Given information.
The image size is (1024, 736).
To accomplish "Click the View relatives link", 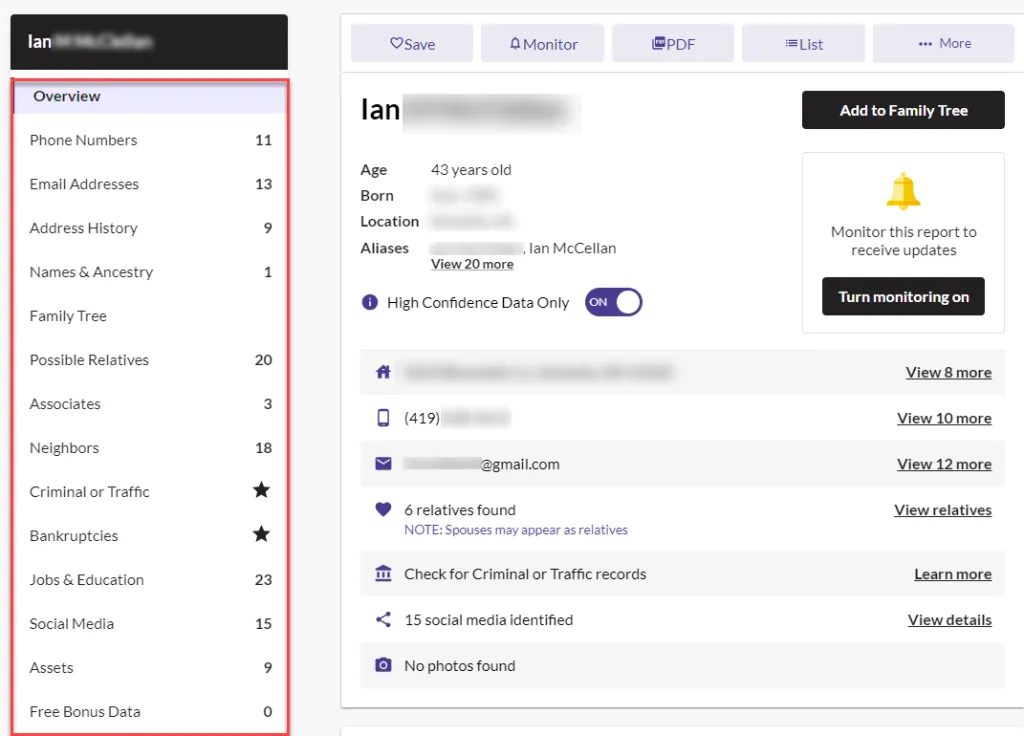I will 942,509.
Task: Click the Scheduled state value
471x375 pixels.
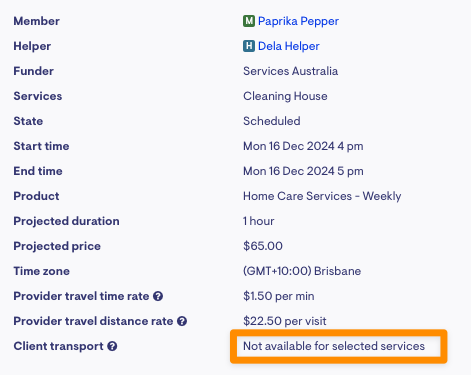Action: click(x=272, y=121)
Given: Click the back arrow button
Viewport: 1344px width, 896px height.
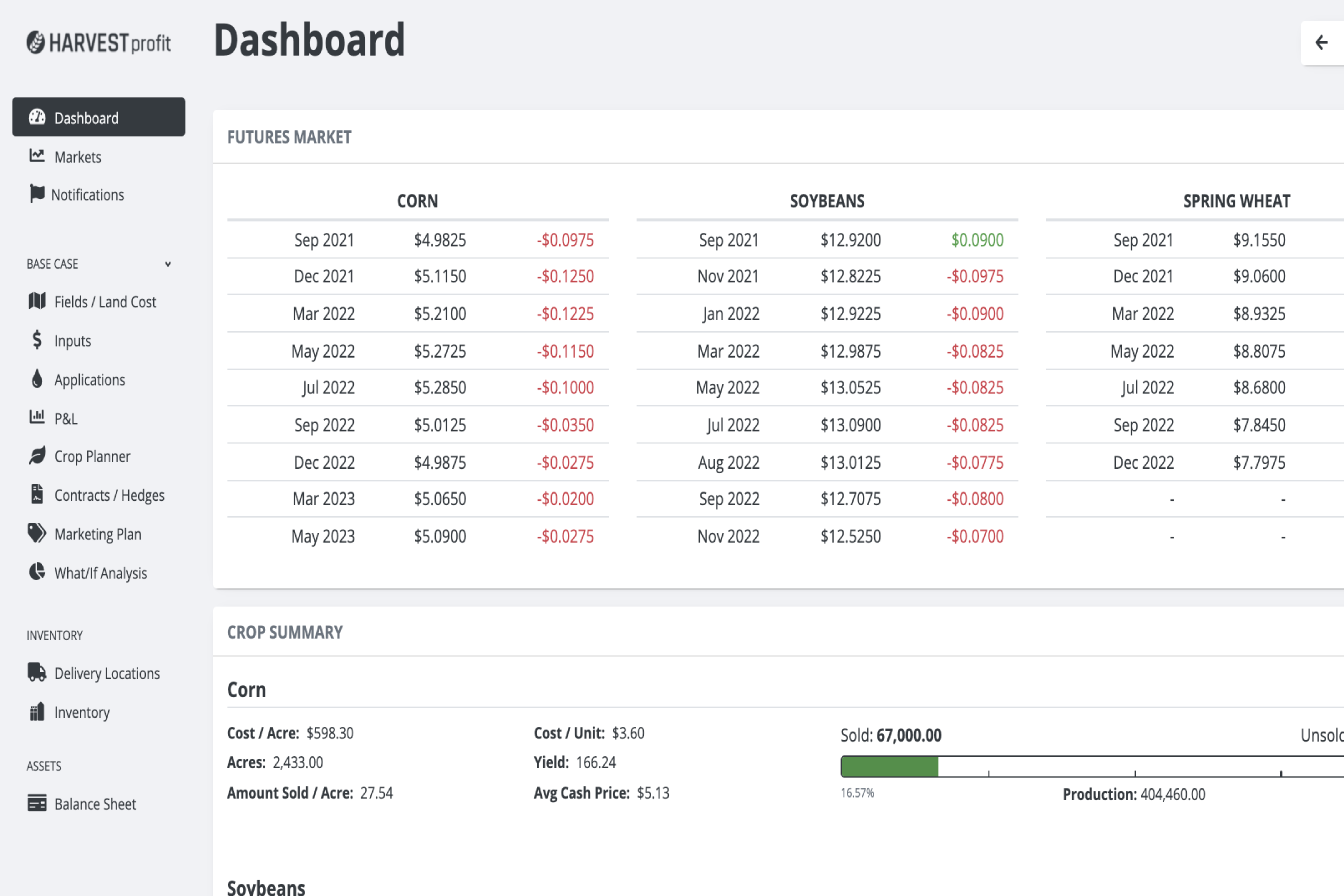Looking at the screenshot, I should [1322, 43].
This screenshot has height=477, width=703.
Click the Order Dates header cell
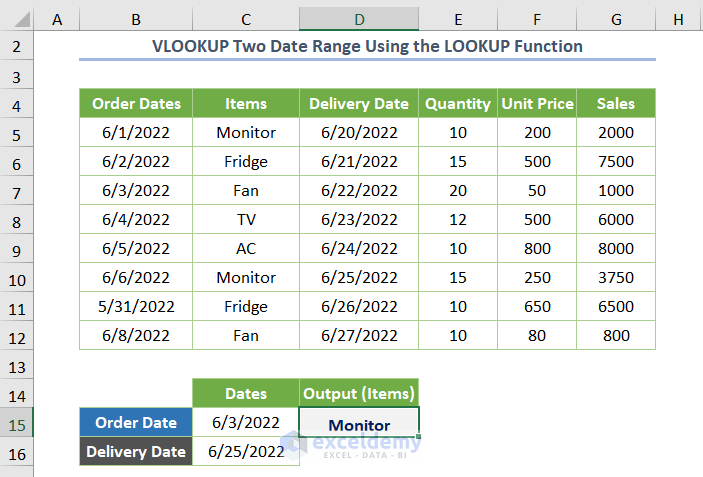[x=136, y=103]
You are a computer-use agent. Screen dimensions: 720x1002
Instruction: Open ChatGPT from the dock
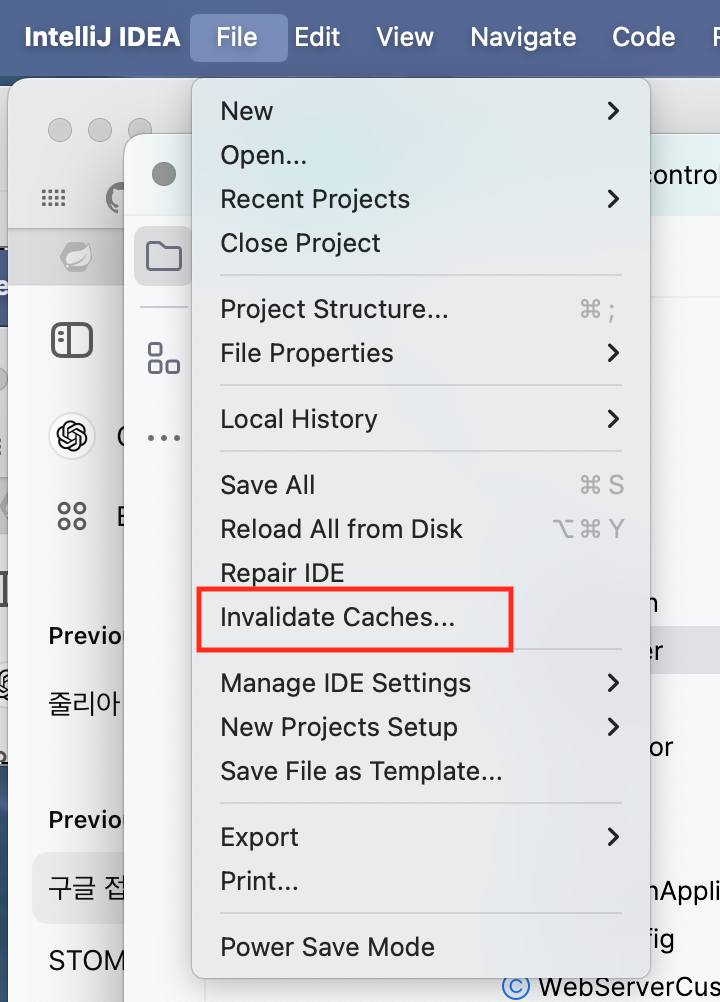click(70, 436)
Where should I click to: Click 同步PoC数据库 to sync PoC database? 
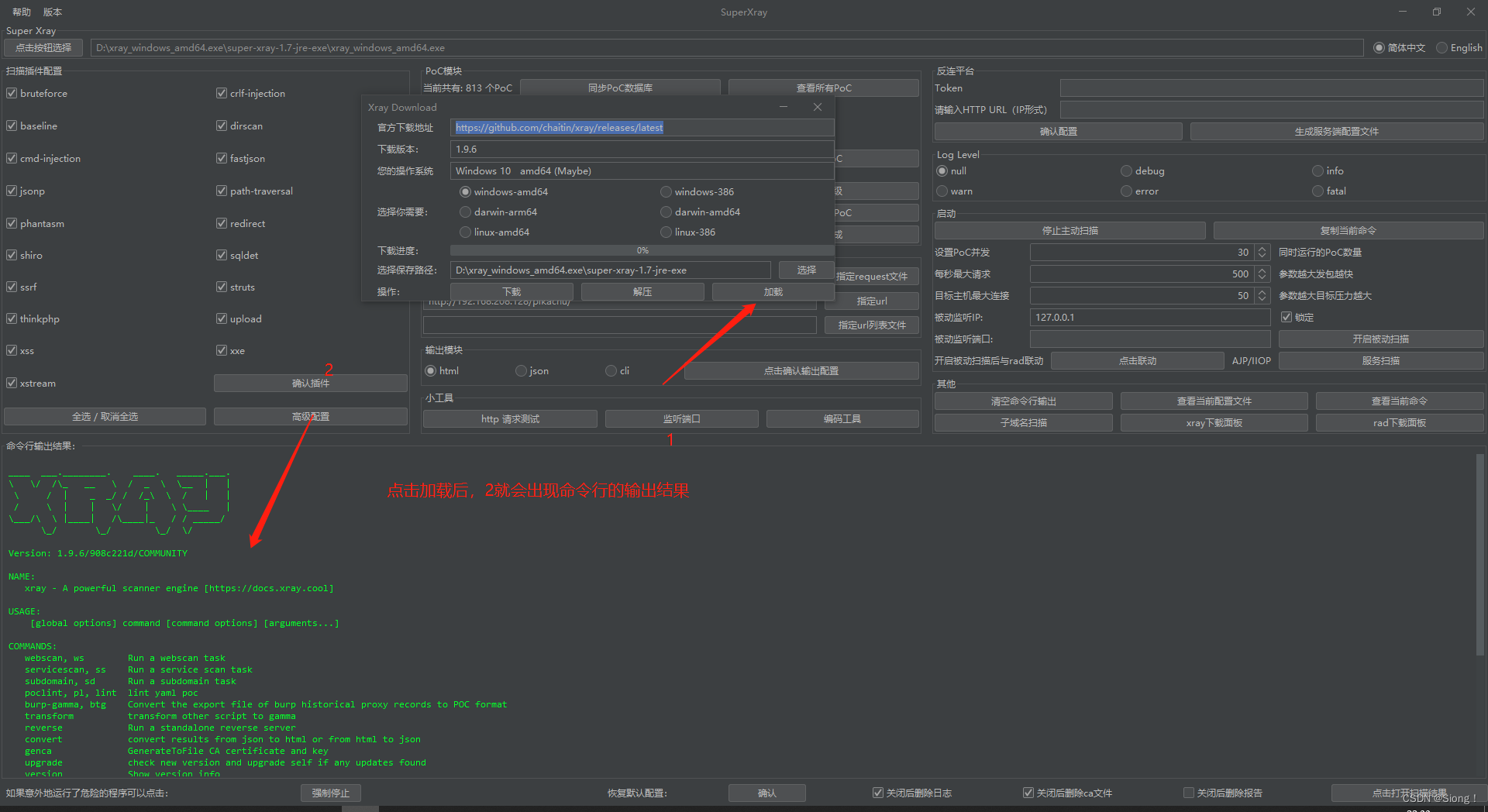pyautogui.click(x=620, y=87)
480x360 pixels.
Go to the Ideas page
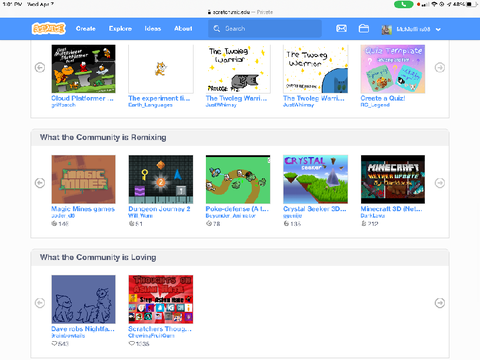(x=153, y=29)
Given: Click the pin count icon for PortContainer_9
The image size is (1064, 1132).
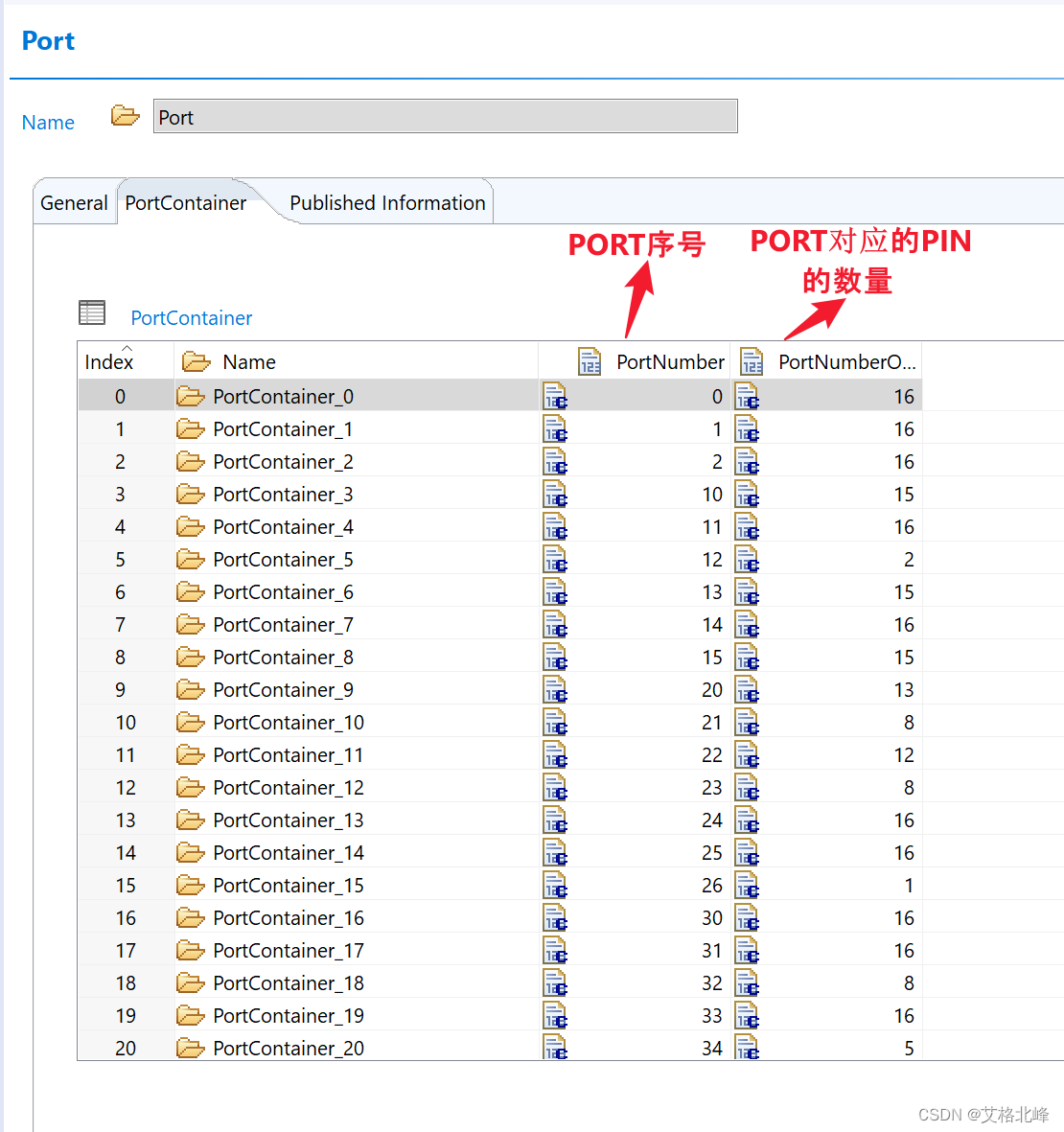Looking at the screenshot, I should (747, 689).
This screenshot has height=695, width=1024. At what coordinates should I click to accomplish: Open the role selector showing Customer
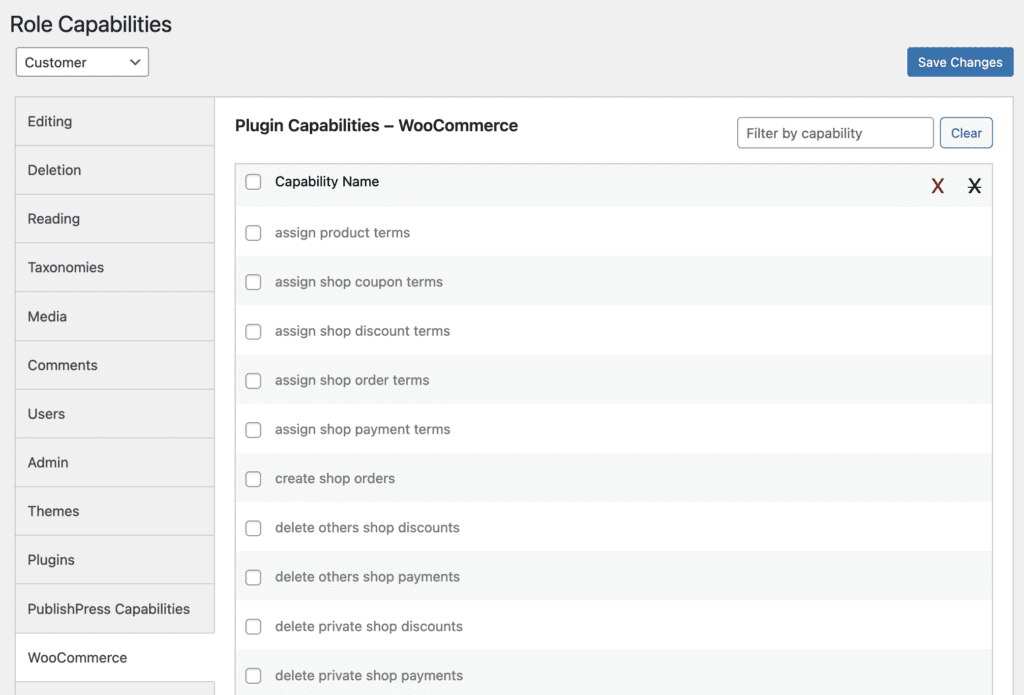(81, 61)
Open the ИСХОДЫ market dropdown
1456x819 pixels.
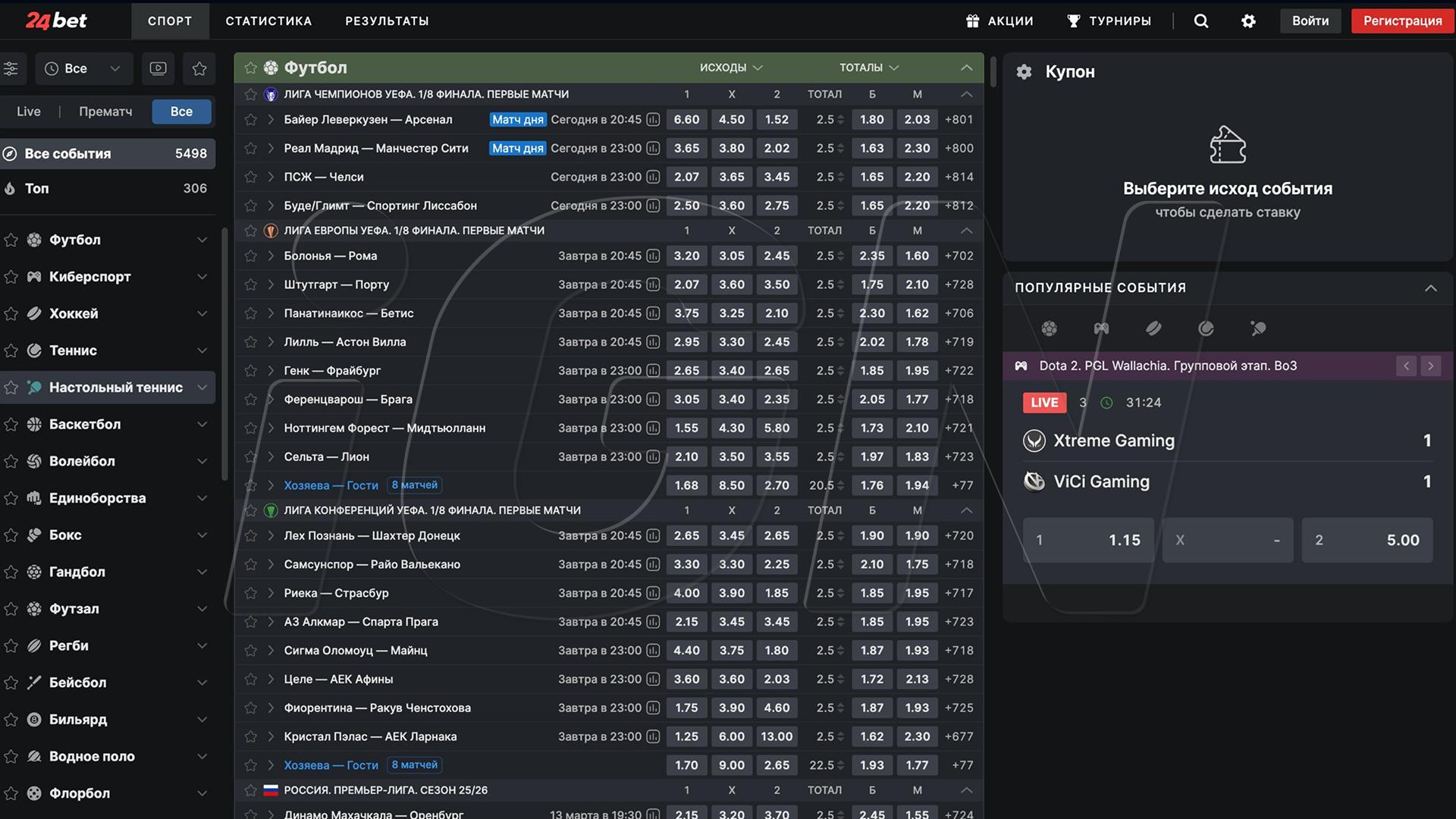731,67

Work to do. Reproduce the rows word for word, from the line with "You are a computer-use" to the last row, both included, and leave the pictures out.

Task answer.
You are a computer-use agent. Screen dimensions: 720x1002
Instruction: Open ChatGPT from the dock
click(70, 436)
Where should I click to: Click 同步PoC数据库 to sync PoC database? 
pyautogui.click(x=620, y=87)
480x360 pixels.
Go to the Ideas page
(x=153, y=29)
Given: Click the pin count icon for PortContainer_9
The image size is (1064, 1132).
Looking at the screenshot, I should (747, 689).
This screenshot has height=695, width=1024. At what coordinates should I click to accomplish: Open the role selector showing Customer
(81, 61)
Open the ИСХОДЫ market dropdown
1456x819 pixels.
731,67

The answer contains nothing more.